▸ **Work item**
Find the line containing "924x578 pixels." in the entries; transcribe it and all remaining lines through the end, exactly as they appear, but not the pictures.

▸ **Stored data**

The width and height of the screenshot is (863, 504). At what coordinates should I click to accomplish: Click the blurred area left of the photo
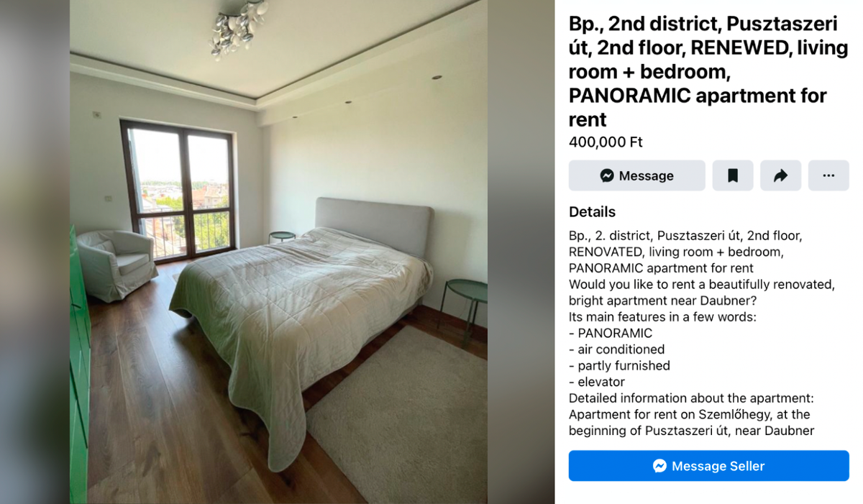pos(35,252)
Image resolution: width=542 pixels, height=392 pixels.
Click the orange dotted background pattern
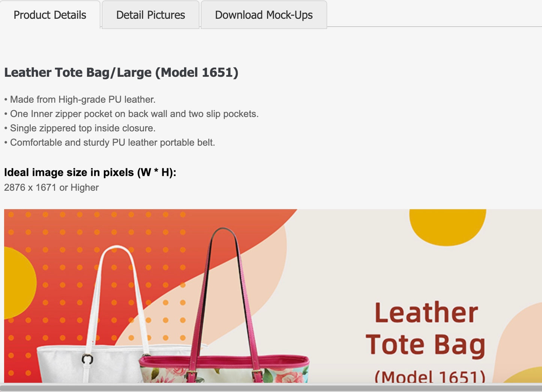point(56,255)
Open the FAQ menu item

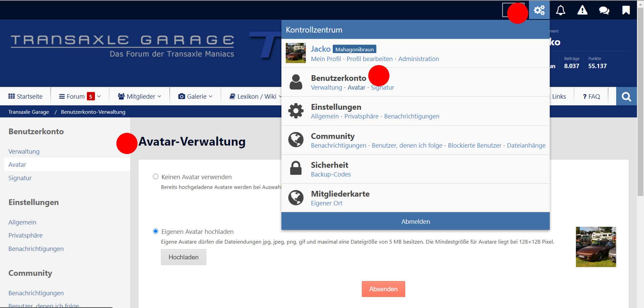point(591,97)
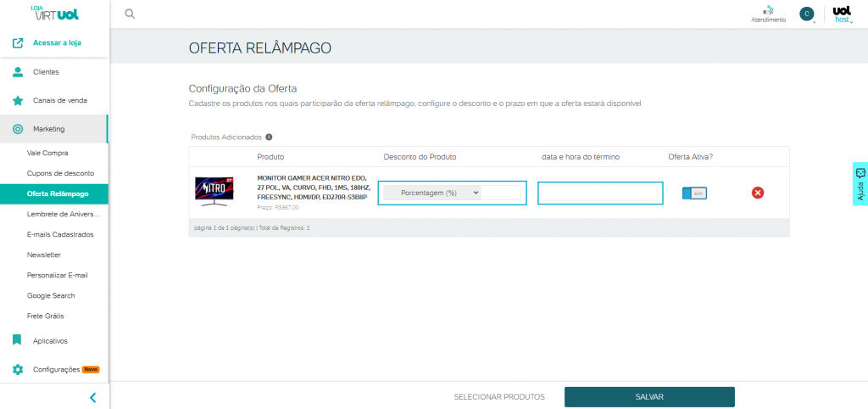Screen dimensions: 868x409
Task: Expand the user account avatar menu
Action: (807, 14)
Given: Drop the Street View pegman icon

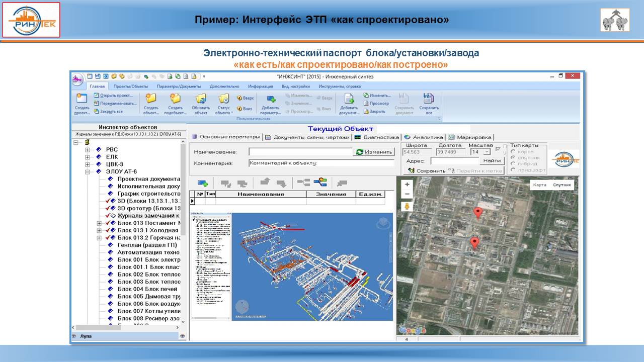Looking at the screenshot, I should [x=408, y=207].
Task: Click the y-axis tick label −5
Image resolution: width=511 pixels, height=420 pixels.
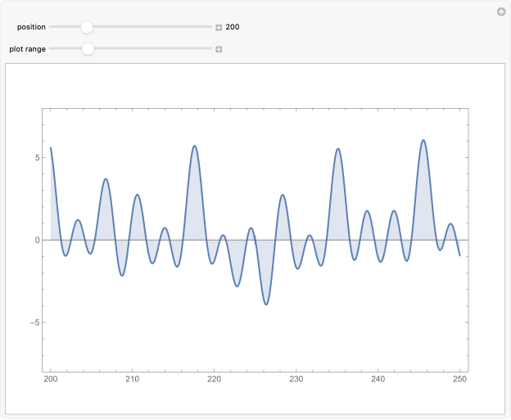Action: point(34,322)
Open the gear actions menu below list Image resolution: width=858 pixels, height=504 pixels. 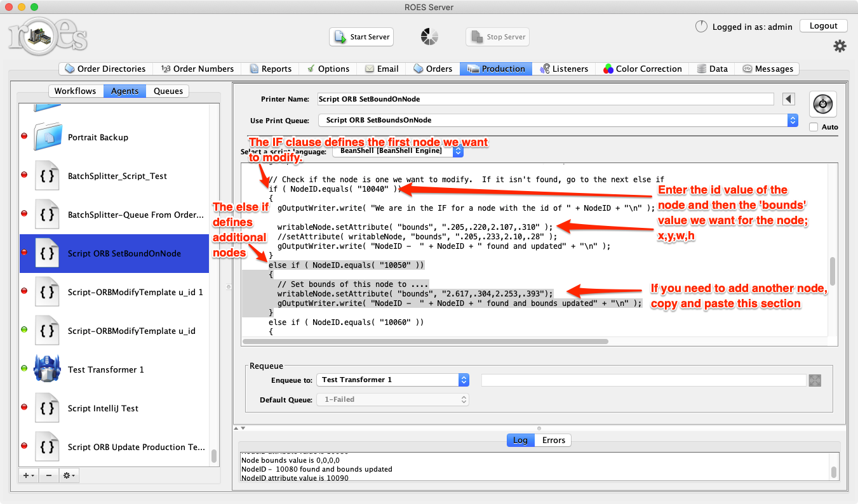coord(69,475)
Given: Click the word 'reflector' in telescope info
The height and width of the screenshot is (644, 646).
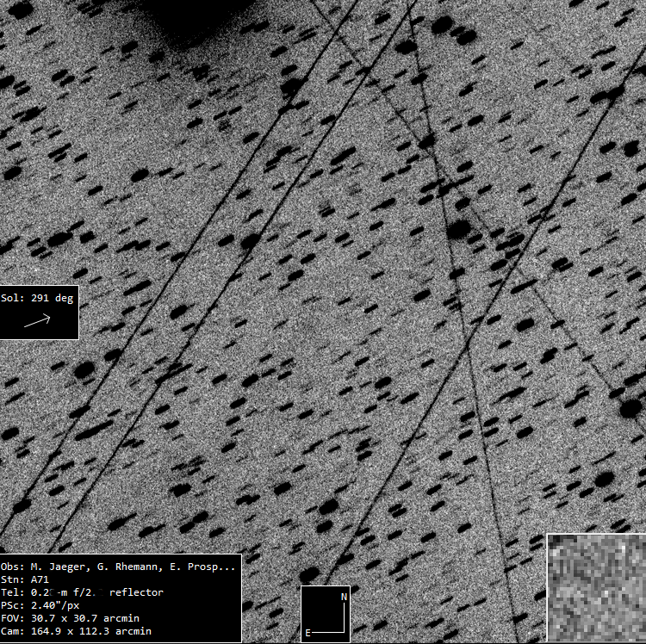Looking at the screenshot, I should pos(136,592).
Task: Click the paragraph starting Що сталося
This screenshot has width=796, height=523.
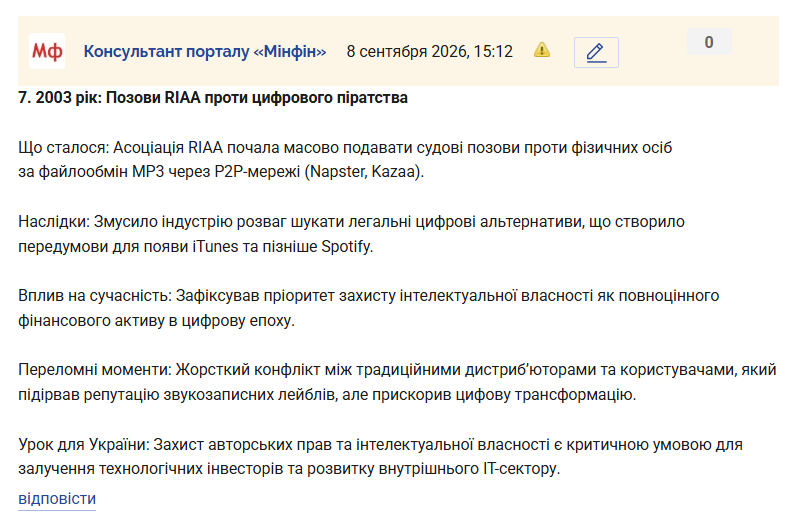Action: pos(345,159)
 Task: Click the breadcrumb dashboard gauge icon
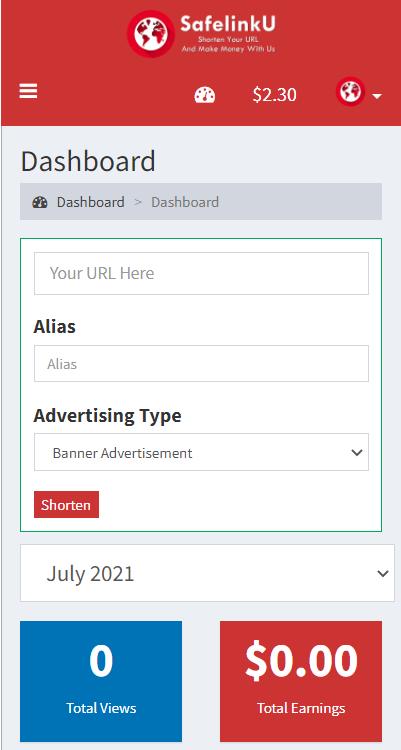[x=40, y=202]
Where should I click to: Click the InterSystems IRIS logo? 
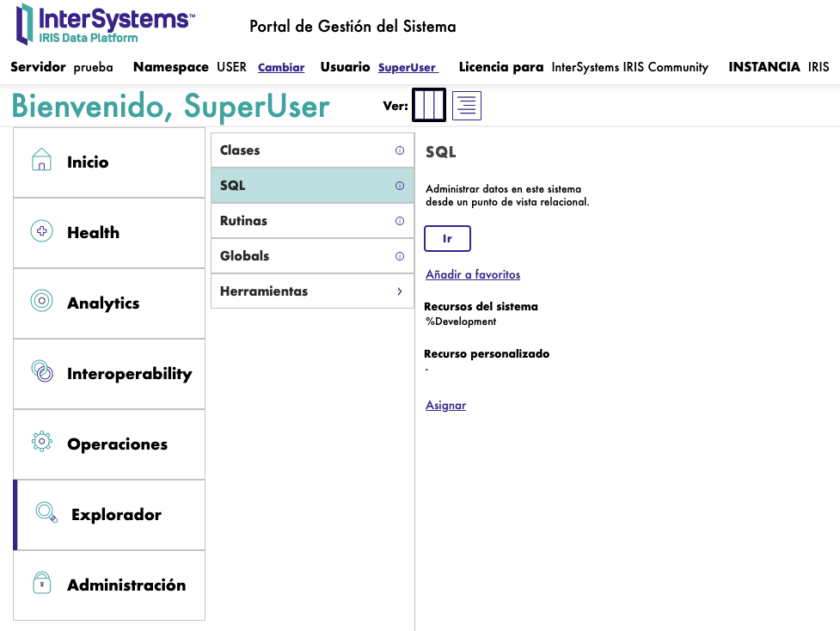(x=105, y=24)
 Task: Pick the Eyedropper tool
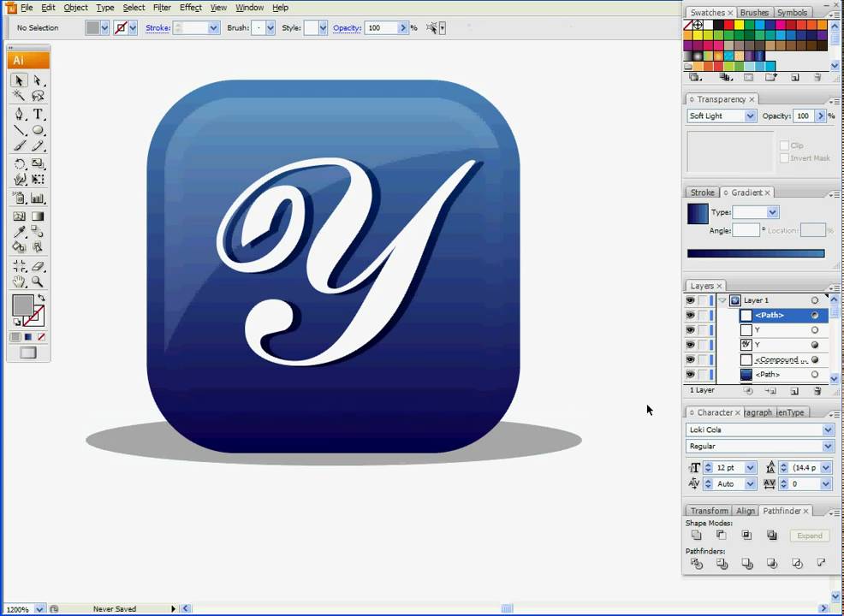click(x=20, y=231)
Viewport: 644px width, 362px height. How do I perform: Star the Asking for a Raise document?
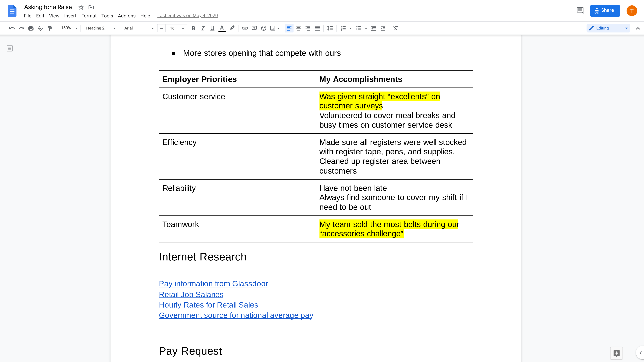(x=81, y=7)
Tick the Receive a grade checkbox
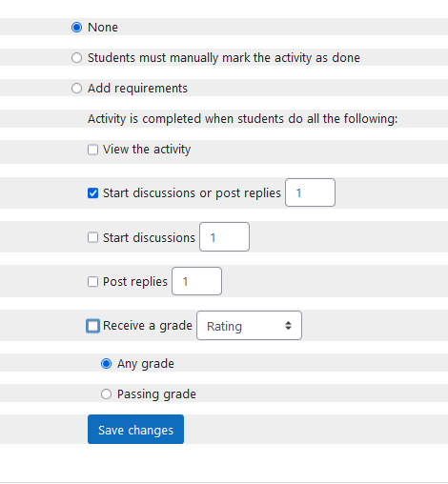This screenshot has width=448, height=484. [x=92, y=326]
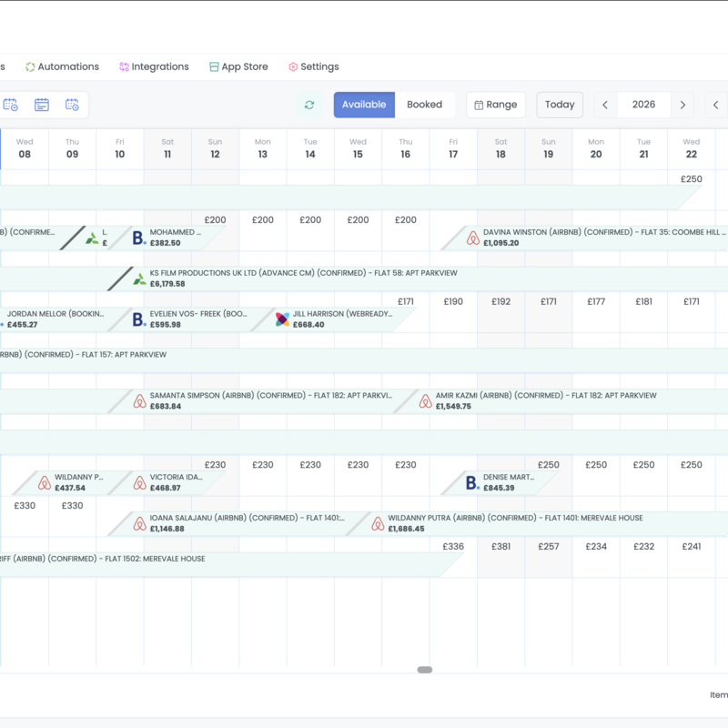
Task: Toggle the Available filter
Action: pos(364,105)
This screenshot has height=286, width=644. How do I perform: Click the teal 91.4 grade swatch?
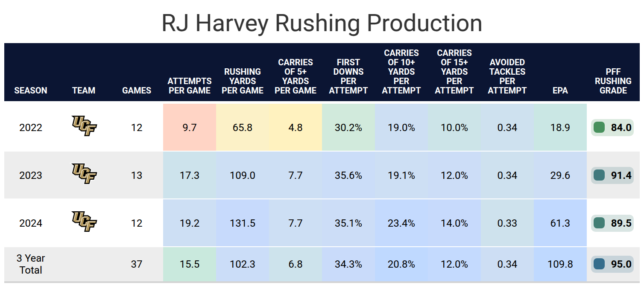click(x=599, y=175)
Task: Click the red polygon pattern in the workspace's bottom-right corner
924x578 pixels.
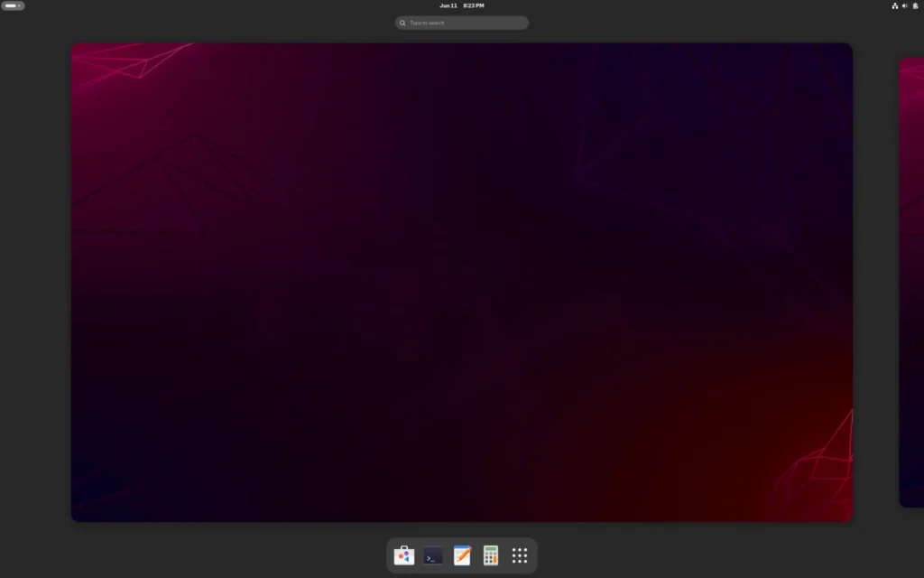Action: (x=817, y=474)
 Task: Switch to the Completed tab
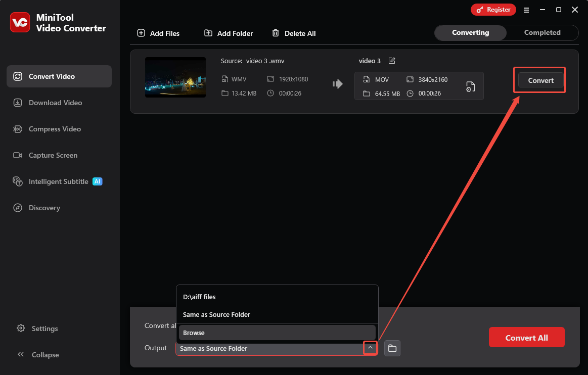(542, 32)
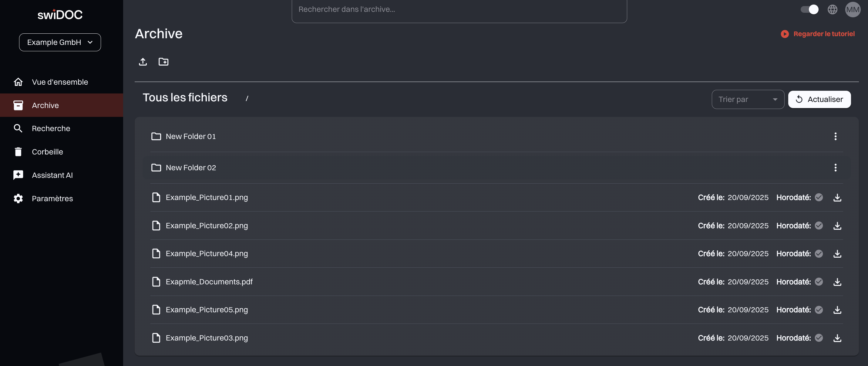The height and width of the screenshot is (366, 868).
Task: Open the Regarder le tutoriel link
Action: point(824,34)
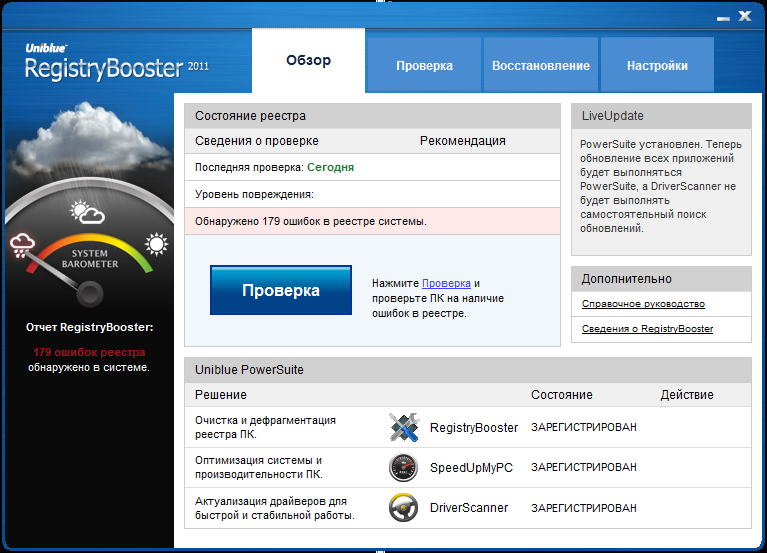Switch to the Обзор tab
Viewport: 767px width, 553px height.
(x=308, y=60)
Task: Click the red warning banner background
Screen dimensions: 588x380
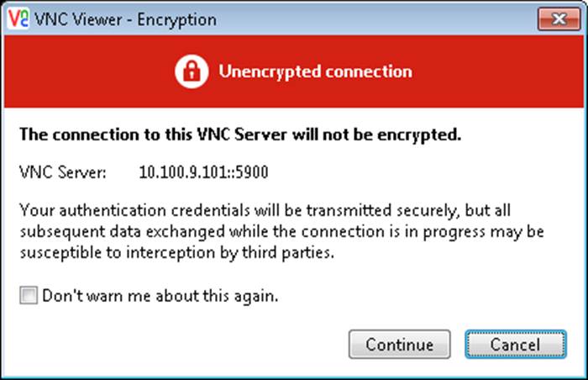Action: click(x=487, y=71)
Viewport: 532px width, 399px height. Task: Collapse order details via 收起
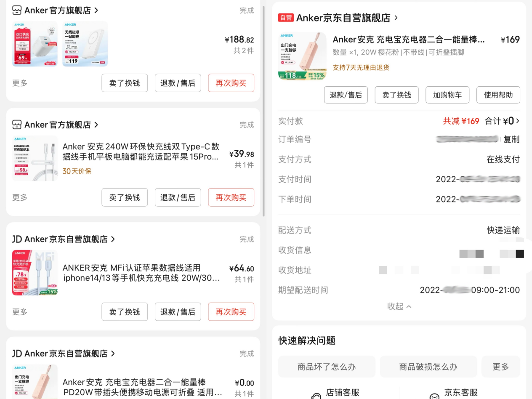pyautogui.click(x=399, y=306)
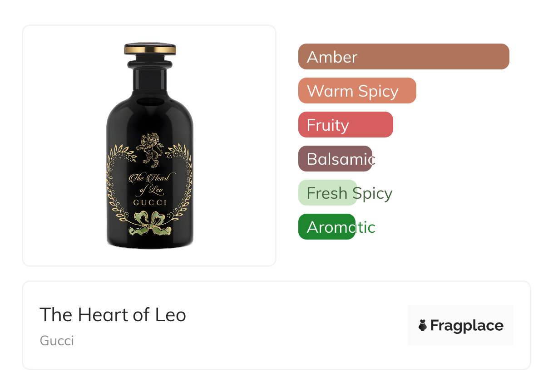The width and height of the screenshot is (553, 392).
Task: Select the Fresh Spicy accord bar
Action: click(328, 193)
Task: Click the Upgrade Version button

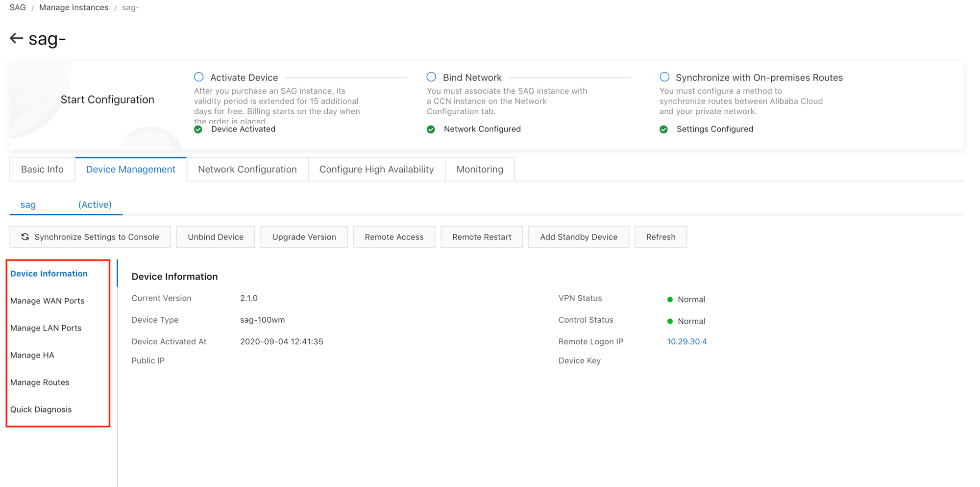Action: [x=304, y=237]
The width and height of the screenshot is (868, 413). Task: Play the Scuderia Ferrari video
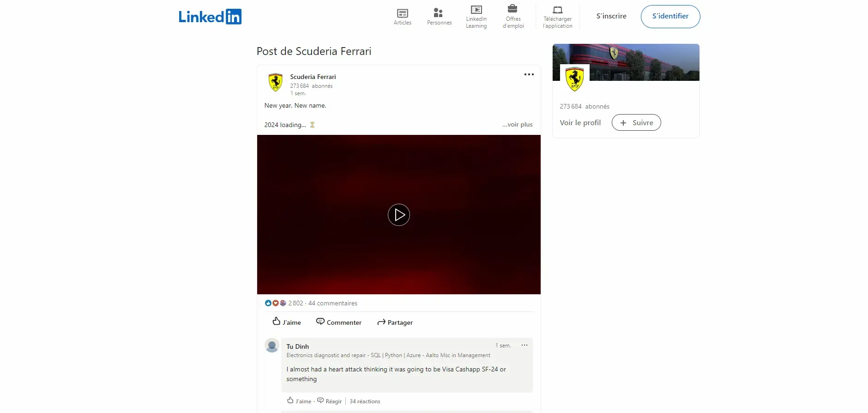tap(398, 215)
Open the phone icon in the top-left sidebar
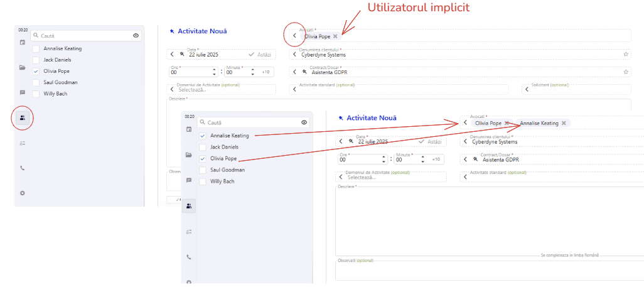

▸ **Worked solution**
924x578 pixels.
Action: (x=817, y=474)
 Task: Switch to the Completed tab
(542, 32)
The height and width of the screenshot is (366, 868).
Task: Open the Regarder le tutoriel link
Action: point(824,34)
Switch to the Обзор tab
Viewport: 767px width, 553px height.
(x=308, y=60)
Task: Click the red warning banner background
Screen dimensions: 588x380
Action: click(x=487, y=71)
Viewport: 532px width, 399px height. Task: Collapse order details via 收起
pyautogui.click(x=399, y=306)
The width and height of the screenshot is (553, 392).
Task: Select the Fresh Spicy accord bar
Action: click(328, 193)
Task: Click the Upgrade Version button

Action: [x=304, y=237]
The width and height of the screenshot is (868, 413). Task: Play the Scuderia Ferrari video
tap(398, 215)
Open the phone icon in the top-left sidebar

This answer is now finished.